[Data records]
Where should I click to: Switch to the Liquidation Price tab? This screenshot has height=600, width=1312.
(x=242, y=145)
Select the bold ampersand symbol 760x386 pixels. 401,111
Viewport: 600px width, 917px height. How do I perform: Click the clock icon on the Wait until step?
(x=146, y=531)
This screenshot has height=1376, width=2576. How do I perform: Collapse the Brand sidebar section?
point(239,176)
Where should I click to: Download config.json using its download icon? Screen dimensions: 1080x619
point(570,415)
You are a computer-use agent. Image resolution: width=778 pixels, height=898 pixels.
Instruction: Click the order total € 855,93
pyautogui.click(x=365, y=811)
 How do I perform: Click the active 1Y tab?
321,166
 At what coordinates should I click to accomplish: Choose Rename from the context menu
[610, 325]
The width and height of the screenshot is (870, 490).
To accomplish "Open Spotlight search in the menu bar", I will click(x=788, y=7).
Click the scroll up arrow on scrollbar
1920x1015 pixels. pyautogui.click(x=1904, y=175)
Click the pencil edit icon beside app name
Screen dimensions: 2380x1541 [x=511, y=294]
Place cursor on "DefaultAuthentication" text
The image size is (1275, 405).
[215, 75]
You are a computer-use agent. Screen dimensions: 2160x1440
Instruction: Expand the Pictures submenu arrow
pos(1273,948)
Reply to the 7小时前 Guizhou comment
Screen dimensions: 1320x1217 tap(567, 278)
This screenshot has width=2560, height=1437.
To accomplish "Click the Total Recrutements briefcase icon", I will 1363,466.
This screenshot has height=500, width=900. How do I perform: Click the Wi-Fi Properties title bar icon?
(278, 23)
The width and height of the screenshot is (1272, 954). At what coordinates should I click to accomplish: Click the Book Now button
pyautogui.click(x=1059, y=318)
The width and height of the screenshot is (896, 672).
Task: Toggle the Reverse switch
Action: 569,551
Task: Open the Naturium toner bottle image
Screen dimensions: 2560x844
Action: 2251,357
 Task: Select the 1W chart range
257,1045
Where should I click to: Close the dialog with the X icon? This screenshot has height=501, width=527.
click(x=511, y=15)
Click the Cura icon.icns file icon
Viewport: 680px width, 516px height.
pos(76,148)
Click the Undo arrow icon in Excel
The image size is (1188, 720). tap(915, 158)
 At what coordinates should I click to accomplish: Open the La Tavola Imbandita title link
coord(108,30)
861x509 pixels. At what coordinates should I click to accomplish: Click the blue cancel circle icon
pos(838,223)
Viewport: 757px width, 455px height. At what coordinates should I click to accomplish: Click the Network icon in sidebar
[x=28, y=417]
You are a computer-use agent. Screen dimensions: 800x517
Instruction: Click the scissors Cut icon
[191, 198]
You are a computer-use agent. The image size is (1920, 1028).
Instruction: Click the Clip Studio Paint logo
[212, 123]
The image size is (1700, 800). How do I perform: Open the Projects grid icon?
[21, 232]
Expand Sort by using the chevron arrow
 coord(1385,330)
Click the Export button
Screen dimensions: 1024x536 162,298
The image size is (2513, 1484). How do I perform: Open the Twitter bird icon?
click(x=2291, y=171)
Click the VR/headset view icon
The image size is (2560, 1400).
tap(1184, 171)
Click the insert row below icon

> [What you will do] Update the lines from the one containing "Click the Export button" through the end of the records, changing "Twitter" to "X" and leaving every other word unchanged.

> [Completed exercise]
Click the Export button
Screen dimensions: 1024x536 162,298
The image size is (2513, 1484). How do I perform: Open the X bird icon?
click(x=2291, y=171)
Click the VR/headset view icon
The image size is (2560, 1400).
tap(1184, 171)
Click the insert row below icon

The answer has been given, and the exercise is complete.